Frente a estas teorías, lo único que parece relativamente seguro es que en los documentos de los siglos XIII y XIV aparecen varias referencias a cazadores furtivos, salteadores de caminos o criminales fugados que reciben el nombre de Robin Hood o variantes muy similares. Una de las menciones más antiguas procede de un registro judicial de Yorkshire, en el norte de Inglaterra, donde se recoge en 1226 la confiscación de los bienes de un tal Robert Hod, descrito como «fugitivus».

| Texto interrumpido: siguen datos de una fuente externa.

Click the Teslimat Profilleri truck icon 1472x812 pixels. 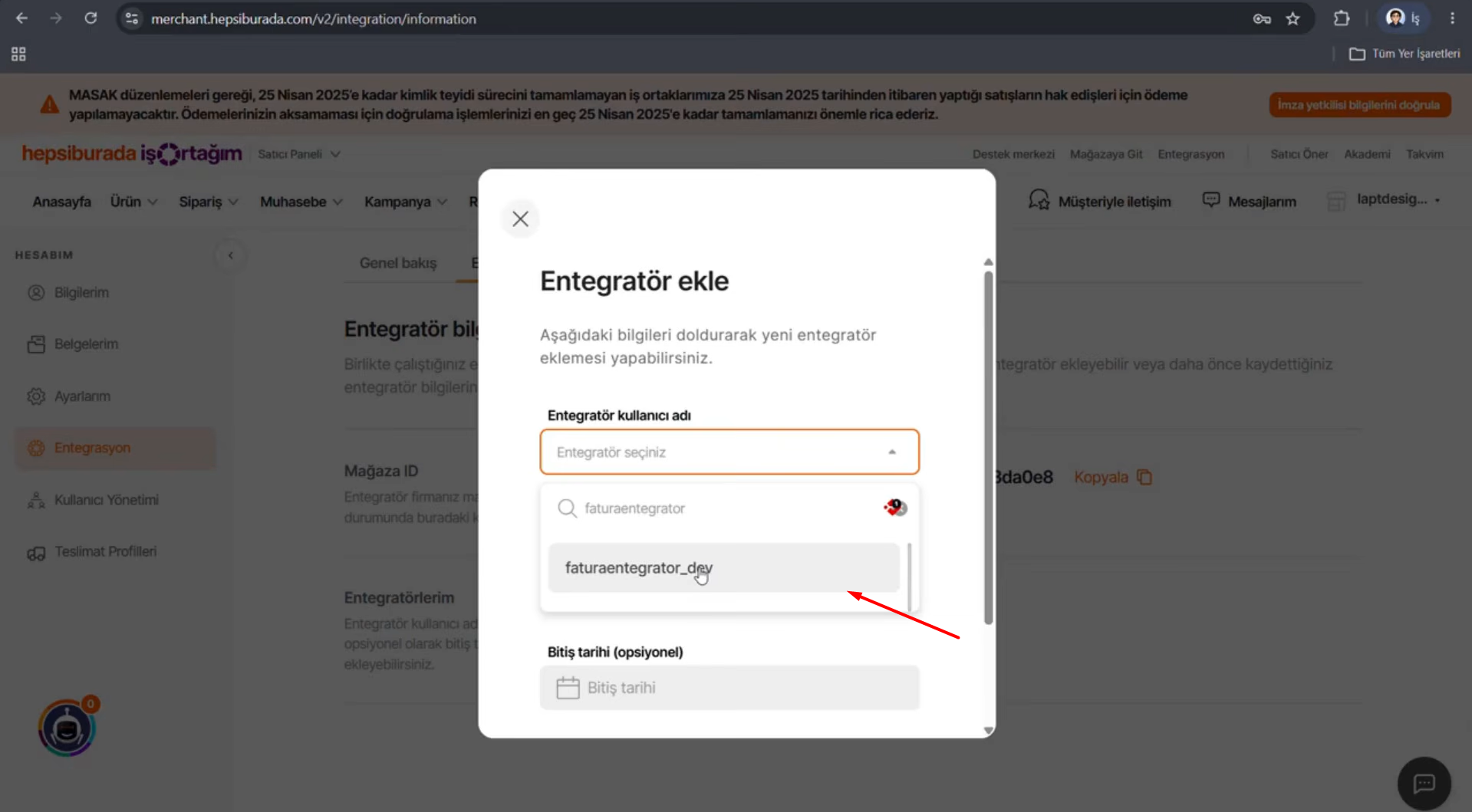[36, 553]
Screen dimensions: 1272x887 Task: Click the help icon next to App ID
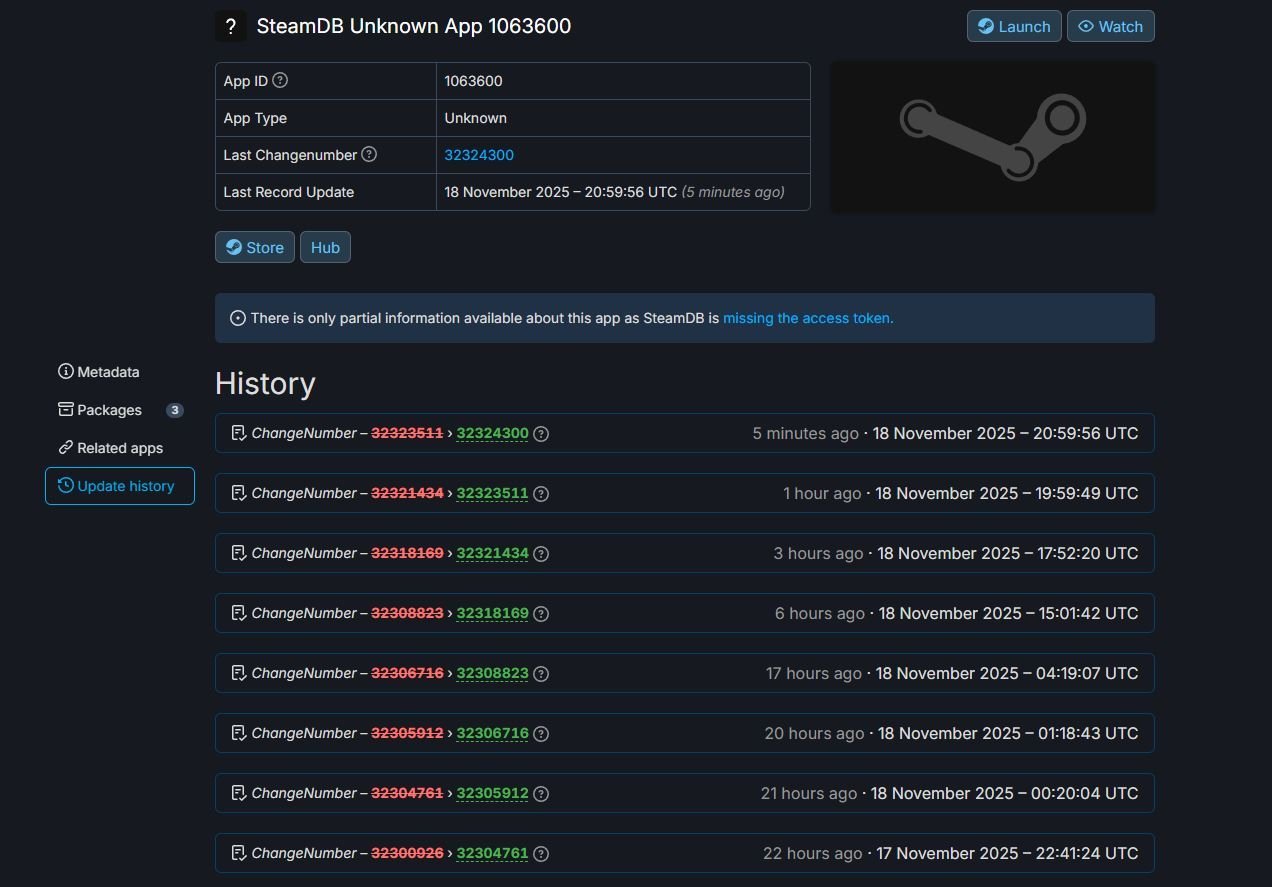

En 1262 aparece otra referencia similar a un William Robehod en Berkshire, en el sureste del país, probablemente relacionado con el mismo individuo que un documento del año anterior identifica como «William, hijo de Robert le Fevere», vinculado a una banda de proscritos. Más adelante, en 1354, se documenta en Northamptonshire la existencia de un hombre llamado Robin Hood que se encontraba encarcelado a la espera de juicio por delitos cometidos en el bosque de Rockingham.
Esta diversidad de testimonios sugiere que no habría existido un único Robin Hood, sino que el nombre funcionaba más bien como un apodo o alias común entre distintos proscritos, utilizado en diferentes épocas y regiones de la Inglaterra medieval. En 1296 aparece documentado por primera vez el apellido «Robynhod», asociado a un hombre llamado Gilbert en el condado de Sussex.
El éxito de Robin Hood se explica en gran medida por sus múltiples identidades. Hobsbawm lo ve como bandido campesino justiciero, Holt como reflejo de la pequeña nobleza, y otros lo relacionan con gremios o clases intermedias, mientras que Knight concluye que simboliza resistencia universal.